# SUPPLIED MATERIAL
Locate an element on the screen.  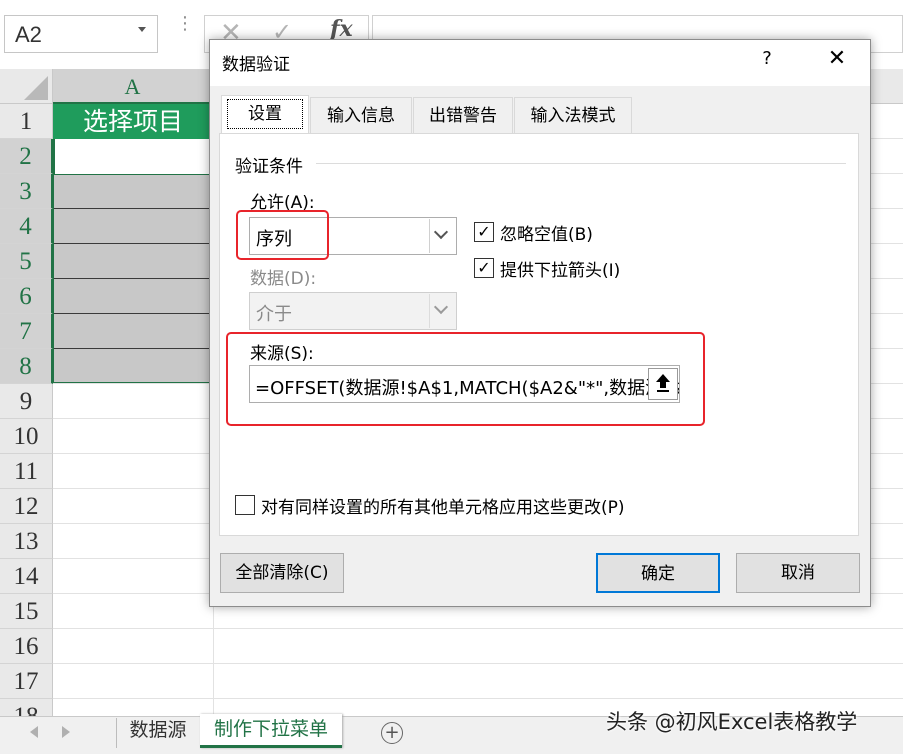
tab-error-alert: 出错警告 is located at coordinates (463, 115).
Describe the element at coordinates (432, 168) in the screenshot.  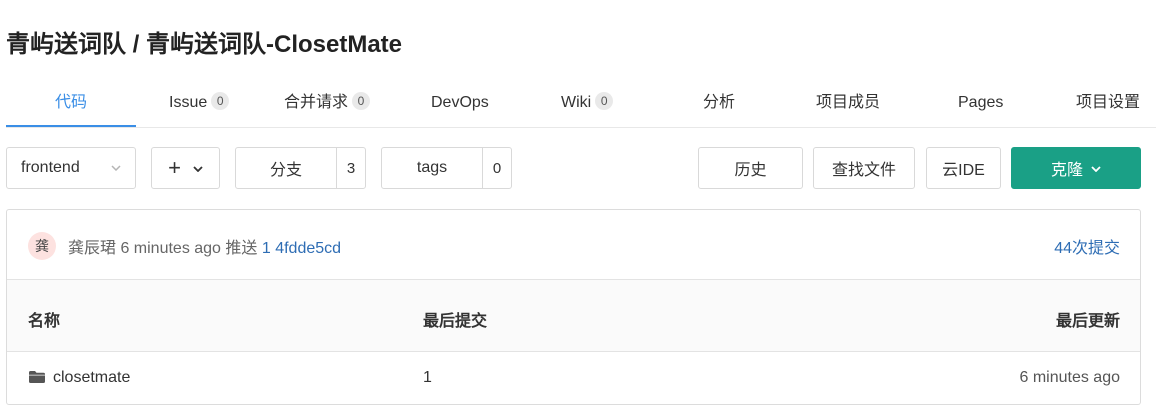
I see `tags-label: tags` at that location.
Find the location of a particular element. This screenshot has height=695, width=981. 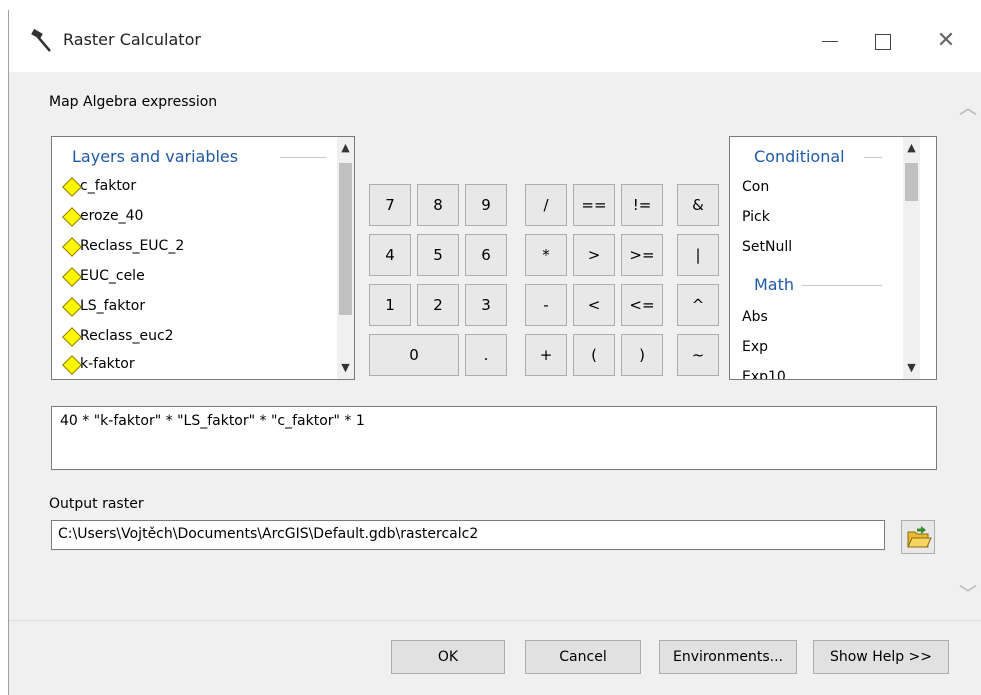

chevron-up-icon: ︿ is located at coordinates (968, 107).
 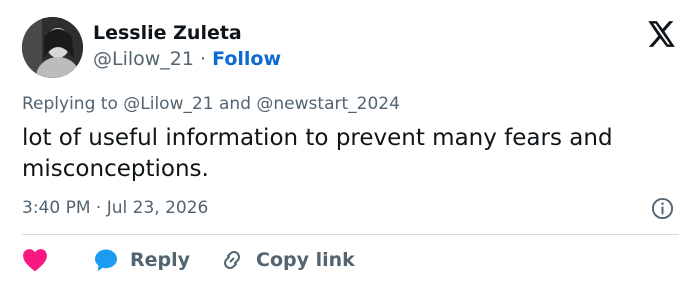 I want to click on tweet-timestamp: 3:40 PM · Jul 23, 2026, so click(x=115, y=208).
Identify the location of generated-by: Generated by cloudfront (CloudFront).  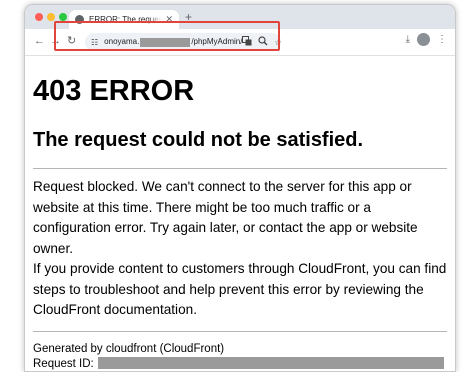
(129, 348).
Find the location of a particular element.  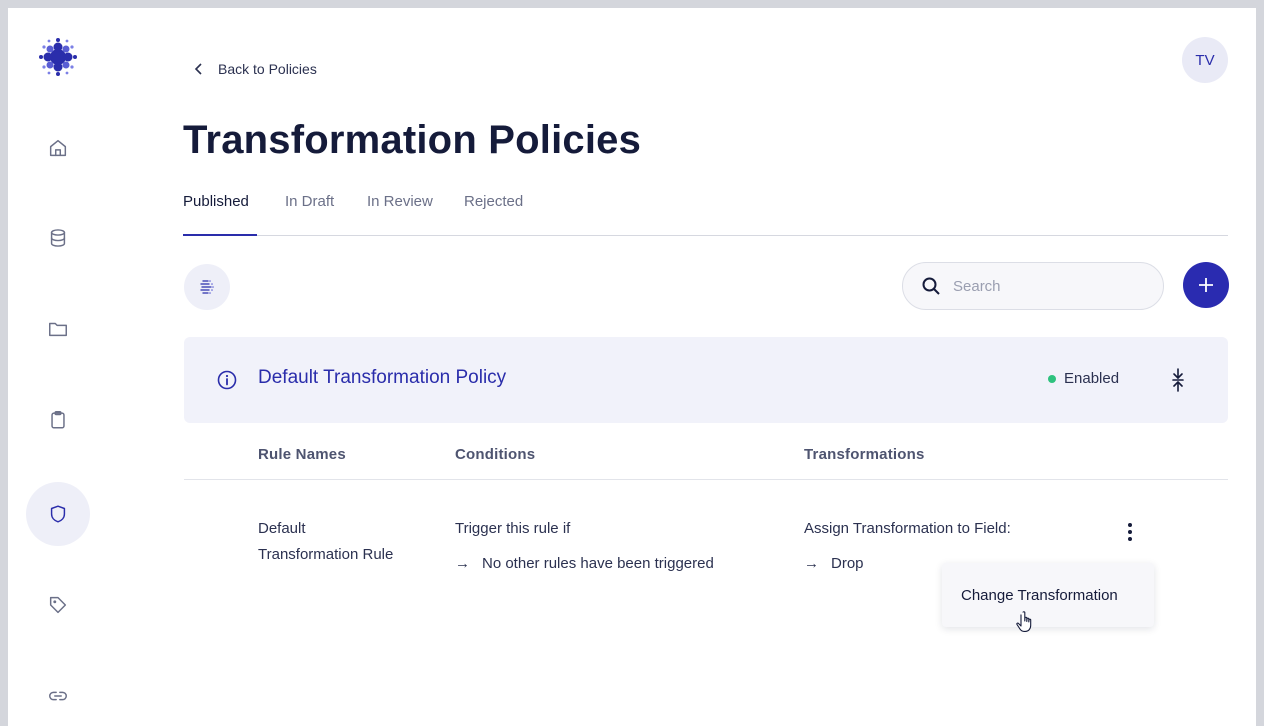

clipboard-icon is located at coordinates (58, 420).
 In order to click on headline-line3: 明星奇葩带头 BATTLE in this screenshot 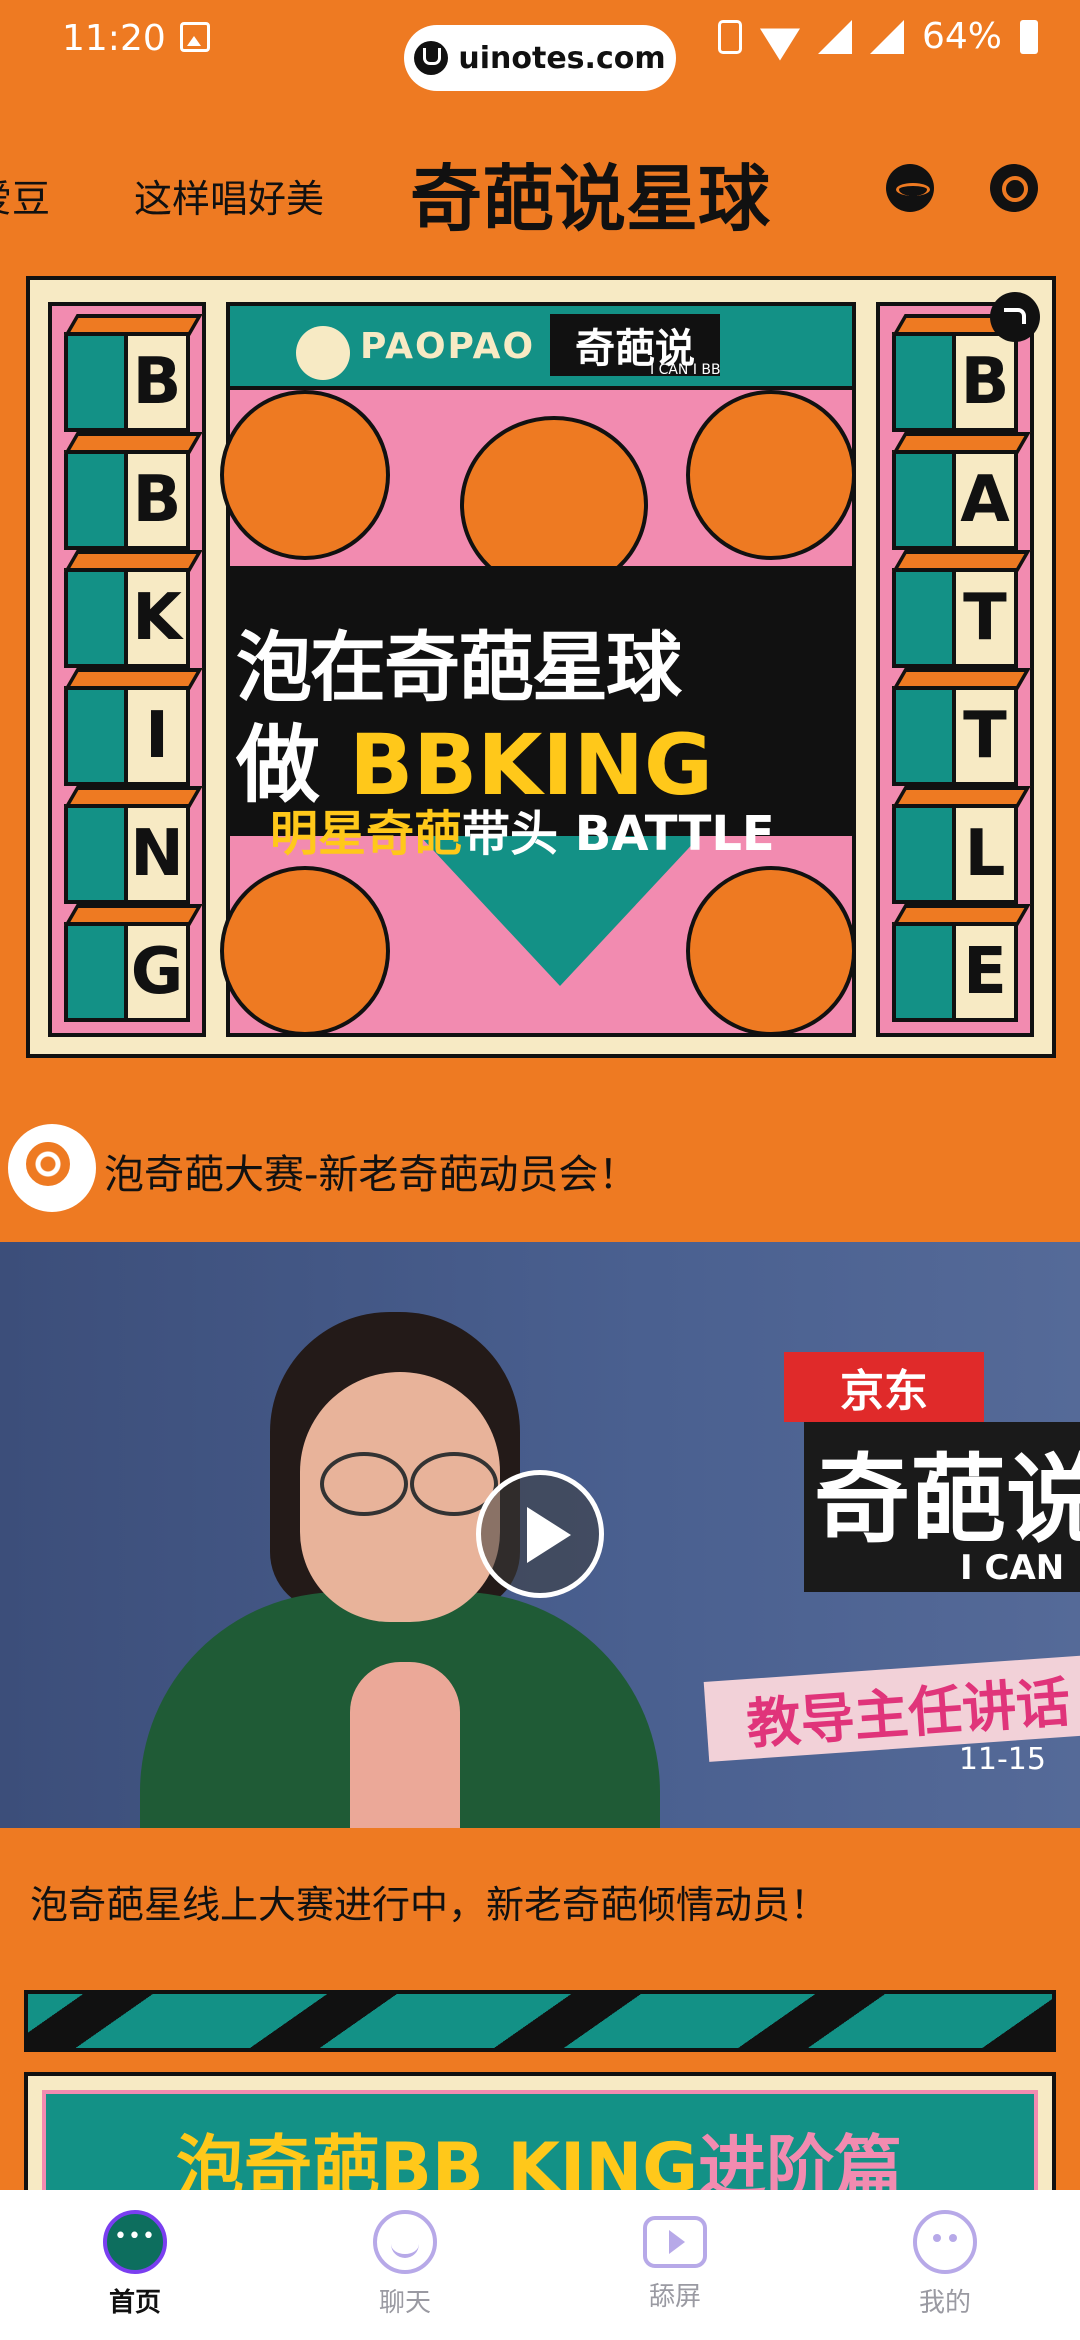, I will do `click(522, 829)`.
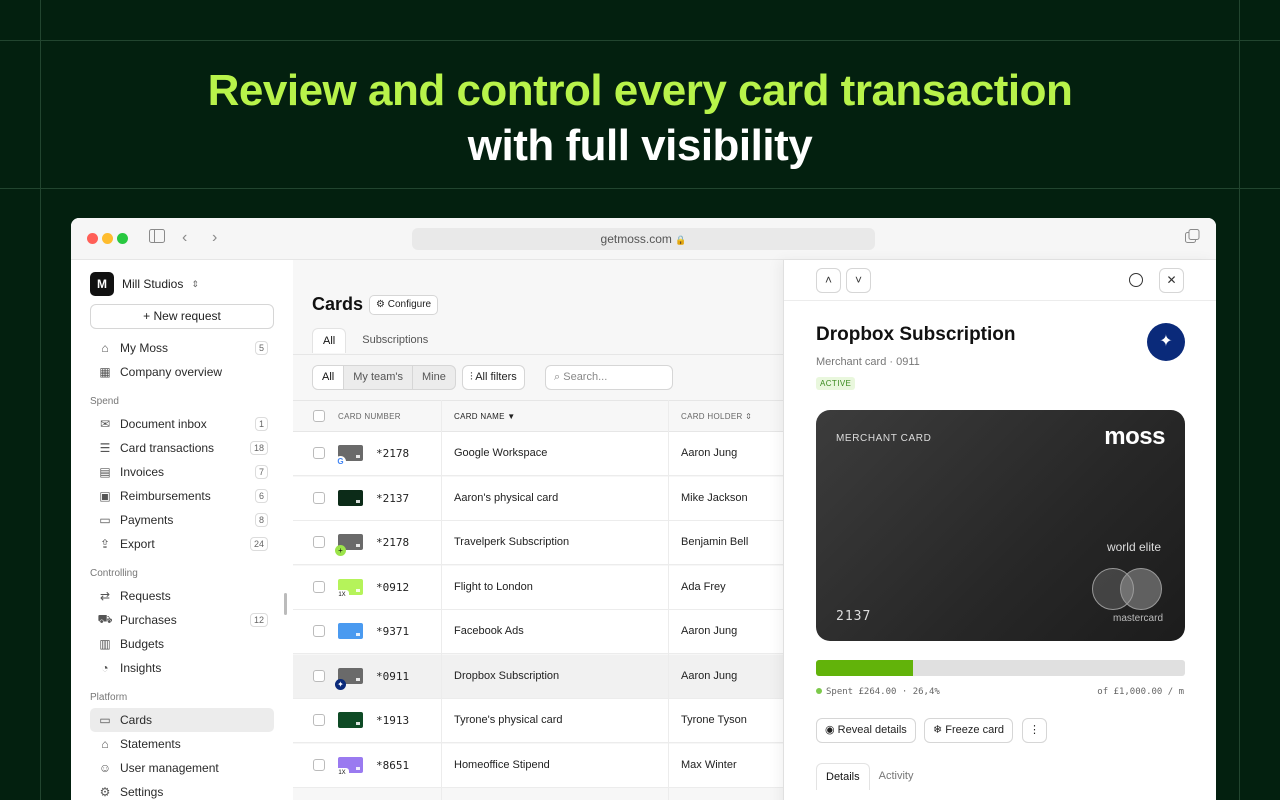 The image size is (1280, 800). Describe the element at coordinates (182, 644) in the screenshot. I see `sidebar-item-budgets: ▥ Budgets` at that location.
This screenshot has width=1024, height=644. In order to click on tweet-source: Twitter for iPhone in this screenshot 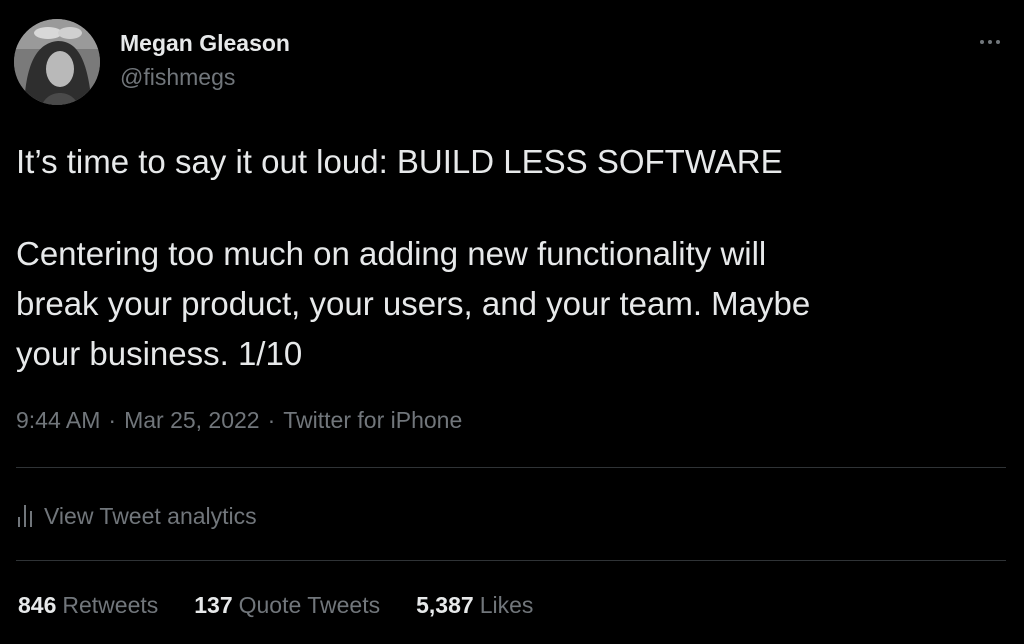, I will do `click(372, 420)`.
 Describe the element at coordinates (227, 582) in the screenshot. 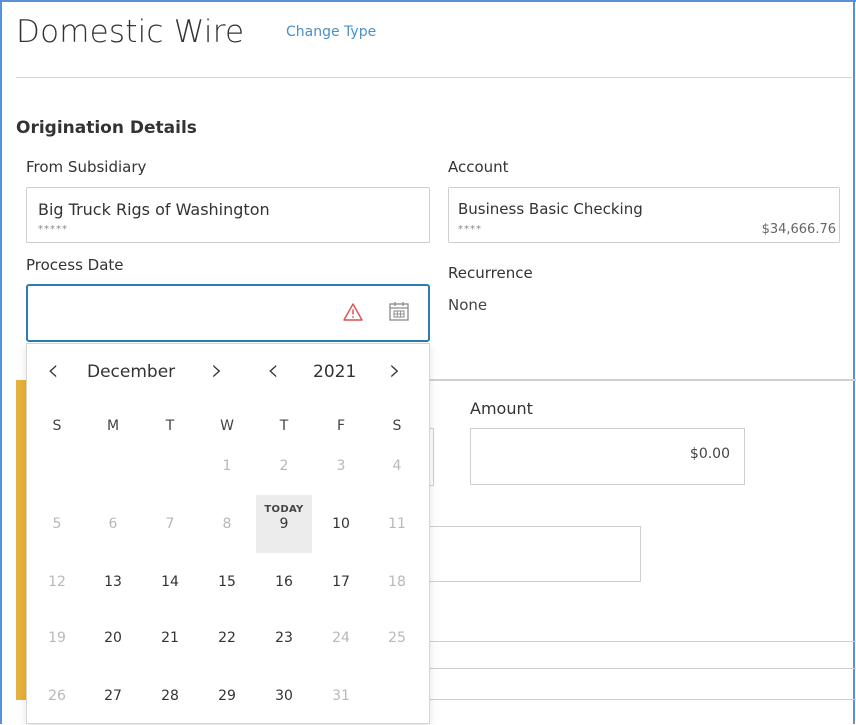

# TASK GOAL
Lay out the material from the line with "Describe the element at coordinates (432, 168)" up to and including the line with "clipboard-icon is located" as a Markdown table with the columns Row and Line. Skip blank lines, and leave the pictures out.

# ANSWER SPACE
| Row | Line |
|---|---|
| 1 | Describe the element at coordinates (432, 168) in the screenshot.   |
| 2 | I see `tags-label: tags` at that location. |
| 3 | Find the location of a particular element. This screenshot has height=695, width=981.  |
| 4 | chevron-up-icon: ︿ is located at coordinates (968, 107). |
| 5 |   I want to click on tweet-timestamp: 3:40 PM · Jul 23, 2026, so click(x=115, y=208). |
| 6 | Identify the location of generated-by: Generated by cloudfront (CloudFront).   |
| 7 | (129, 348). |
| 8 | Find the location of a particular element.   |
| 9 | clipboard-icon is located at coordinates (58, 420). |